‘Don’t give the Devil your anger, it is his food,’ Andrew said to her, when they first met, a year ago. He handed her a leaflet as she sat eating a sandwich on a bench in Kilburn Park. ‘Don’t make it so easy for him.’ Without being invited, he took the seat next to hers and began going through the text of his leaflet. It was printed to look like a newspaper, and he started with the headline: ‘WHY IS THERE PAIN?’ She liked him. They began a theological conversation. It continued in the Tunisian café, and every Sunday for several months. A lot of the things he said she had heard before from other people, and they did not succeed in changing her attitude. In the end, it was one thing that he said to her that really made the difference. It was after she’d told him this story:
‘One day, at the hotel, I heard a commotion on the beach. It was early morning. I went out and I saw nine children washed up dead on the beach. Ten or eleven years old, boys and girls. They had gone into the water, but they didn’t know how to swim. Some people were crying, maybe two people. Everyone else just shook their heads and carried on walking to where they were going.
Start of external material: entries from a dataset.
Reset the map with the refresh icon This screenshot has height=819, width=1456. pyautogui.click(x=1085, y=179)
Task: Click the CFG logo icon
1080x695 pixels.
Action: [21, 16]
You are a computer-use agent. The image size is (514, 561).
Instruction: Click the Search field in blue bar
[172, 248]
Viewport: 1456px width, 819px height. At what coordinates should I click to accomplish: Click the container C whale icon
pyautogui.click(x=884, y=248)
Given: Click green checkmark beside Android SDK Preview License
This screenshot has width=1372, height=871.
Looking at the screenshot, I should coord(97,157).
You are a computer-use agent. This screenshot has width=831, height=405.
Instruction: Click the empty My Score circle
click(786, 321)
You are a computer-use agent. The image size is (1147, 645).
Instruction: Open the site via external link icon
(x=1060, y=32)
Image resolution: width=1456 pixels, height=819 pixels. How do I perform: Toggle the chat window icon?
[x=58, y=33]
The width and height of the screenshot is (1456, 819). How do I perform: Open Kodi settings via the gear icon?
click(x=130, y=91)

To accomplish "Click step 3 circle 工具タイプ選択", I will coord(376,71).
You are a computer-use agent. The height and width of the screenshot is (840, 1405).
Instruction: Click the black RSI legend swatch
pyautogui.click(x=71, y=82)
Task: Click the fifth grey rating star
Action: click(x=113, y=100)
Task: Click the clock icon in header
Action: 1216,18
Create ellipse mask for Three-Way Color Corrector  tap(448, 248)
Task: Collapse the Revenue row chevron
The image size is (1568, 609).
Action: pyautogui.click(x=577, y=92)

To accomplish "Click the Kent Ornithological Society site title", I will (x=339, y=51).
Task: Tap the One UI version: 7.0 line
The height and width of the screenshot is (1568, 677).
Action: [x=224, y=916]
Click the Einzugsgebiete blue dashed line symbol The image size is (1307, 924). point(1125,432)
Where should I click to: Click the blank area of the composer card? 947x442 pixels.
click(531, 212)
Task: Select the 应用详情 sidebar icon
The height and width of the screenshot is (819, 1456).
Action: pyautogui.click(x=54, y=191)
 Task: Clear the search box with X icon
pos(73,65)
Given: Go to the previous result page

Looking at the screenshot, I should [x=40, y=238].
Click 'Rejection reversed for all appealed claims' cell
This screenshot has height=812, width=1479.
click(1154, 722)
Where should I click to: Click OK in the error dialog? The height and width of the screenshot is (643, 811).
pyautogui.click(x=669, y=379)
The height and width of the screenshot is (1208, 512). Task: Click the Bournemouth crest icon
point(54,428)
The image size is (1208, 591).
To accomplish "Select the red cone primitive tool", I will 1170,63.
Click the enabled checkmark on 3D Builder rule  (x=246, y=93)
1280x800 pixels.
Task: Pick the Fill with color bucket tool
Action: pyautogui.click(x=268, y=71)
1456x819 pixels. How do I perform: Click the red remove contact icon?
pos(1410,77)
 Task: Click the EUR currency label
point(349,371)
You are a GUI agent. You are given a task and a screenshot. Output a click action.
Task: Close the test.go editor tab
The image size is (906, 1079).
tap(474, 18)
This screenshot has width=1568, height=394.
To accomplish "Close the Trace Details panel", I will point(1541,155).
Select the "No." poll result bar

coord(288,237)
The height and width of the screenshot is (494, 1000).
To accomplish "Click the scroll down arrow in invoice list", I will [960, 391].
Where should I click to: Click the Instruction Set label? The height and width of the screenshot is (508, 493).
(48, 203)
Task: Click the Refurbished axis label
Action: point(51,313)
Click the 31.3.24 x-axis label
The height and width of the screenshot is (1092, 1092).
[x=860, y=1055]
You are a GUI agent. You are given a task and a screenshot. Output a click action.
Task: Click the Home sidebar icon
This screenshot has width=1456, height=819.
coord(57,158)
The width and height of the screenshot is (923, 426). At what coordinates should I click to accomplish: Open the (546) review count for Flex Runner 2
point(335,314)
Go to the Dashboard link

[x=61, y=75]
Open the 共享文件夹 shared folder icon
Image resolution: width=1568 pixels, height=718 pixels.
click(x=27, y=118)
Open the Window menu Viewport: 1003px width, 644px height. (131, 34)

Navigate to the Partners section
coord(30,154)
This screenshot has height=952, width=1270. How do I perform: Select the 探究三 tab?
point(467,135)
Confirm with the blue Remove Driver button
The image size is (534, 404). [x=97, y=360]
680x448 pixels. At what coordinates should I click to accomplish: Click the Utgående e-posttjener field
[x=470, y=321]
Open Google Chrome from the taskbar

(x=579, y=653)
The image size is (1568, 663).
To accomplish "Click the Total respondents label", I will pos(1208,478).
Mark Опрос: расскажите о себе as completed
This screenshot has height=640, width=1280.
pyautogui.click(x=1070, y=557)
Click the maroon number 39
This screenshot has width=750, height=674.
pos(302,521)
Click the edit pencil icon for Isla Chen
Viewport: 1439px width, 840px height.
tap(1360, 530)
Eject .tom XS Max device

After a long time, the police came. The bodies were taken away. People said, “Well, they are with God now.” Everybody carried on like before. I went back to work. The next year I was in Rome. I saw a boy who was about fifteen years old knocked down on his bike. He was dead. People were screaming and crying in the street. Everybody crying. They were not his family. They were only strangers. The next day, it was in the paper.’
And Andrew replied, ‘A tap runs fast the first time you switch it on.’